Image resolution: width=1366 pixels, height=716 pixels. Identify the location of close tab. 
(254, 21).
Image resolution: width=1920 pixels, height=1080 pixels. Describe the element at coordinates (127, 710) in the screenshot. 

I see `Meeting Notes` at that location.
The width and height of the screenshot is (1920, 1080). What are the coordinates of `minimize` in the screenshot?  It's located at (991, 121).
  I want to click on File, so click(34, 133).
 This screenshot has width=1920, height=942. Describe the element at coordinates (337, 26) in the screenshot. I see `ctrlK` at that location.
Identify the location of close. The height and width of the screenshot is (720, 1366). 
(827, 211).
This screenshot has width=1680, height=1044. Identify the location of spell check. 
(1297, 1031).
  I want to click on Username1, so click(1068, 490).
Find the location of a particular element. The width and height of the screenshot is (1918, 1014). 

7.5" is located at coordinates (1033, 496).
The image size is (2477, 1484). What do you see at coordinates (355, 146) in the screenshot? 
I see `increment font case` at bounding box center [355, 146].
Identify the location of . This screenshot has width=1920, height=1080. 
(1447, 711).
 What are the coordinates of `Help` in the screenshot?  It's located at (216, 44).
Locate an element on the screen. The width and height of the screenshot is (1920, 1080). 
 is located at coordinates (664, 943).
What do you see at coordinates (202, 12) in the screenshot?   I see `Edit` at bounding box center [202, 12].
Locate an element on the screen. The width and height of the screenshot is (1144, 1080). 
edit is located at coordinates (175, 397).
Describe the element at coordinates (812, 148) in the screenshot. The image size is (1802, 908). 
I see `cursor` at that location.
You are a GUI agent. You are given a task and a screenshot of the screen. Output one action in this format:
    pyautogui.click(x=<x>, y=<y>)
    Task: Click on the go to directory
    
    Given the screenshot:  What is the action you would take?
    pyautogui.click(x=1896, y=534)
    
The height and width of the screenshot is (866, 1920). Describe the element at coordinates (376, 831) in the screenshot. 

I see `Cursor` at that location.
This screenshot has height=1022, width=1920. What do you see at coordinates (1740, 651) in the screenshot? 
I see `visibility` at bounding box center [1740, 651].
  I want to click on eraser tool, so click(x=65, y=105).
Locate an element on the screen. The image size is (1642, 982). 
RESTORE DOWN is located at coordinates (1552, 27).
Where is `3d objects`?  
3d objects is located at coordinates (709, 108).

▶ [PROBLEM DESCRIPTION]:
Reproduce the part of the listing that opens with the line containing "The width and height of the screenshot is (1920, 1080). What" and closes with the line containing "This screenshot has width=1920, height=942.", including both of those lines.

▶ [RESULT BELOW]:
The width and height of the screenshot is (1920, 1080). What are the coordinates of `minimize` in the screenshot?  It's located at (991, 121).
  I want to click on File, so click(34, 133).
 This screenshot has width=1920, height=942. Describe the element at coordinates (337, 26) in the screenshot. I see `ctrlK` at that location.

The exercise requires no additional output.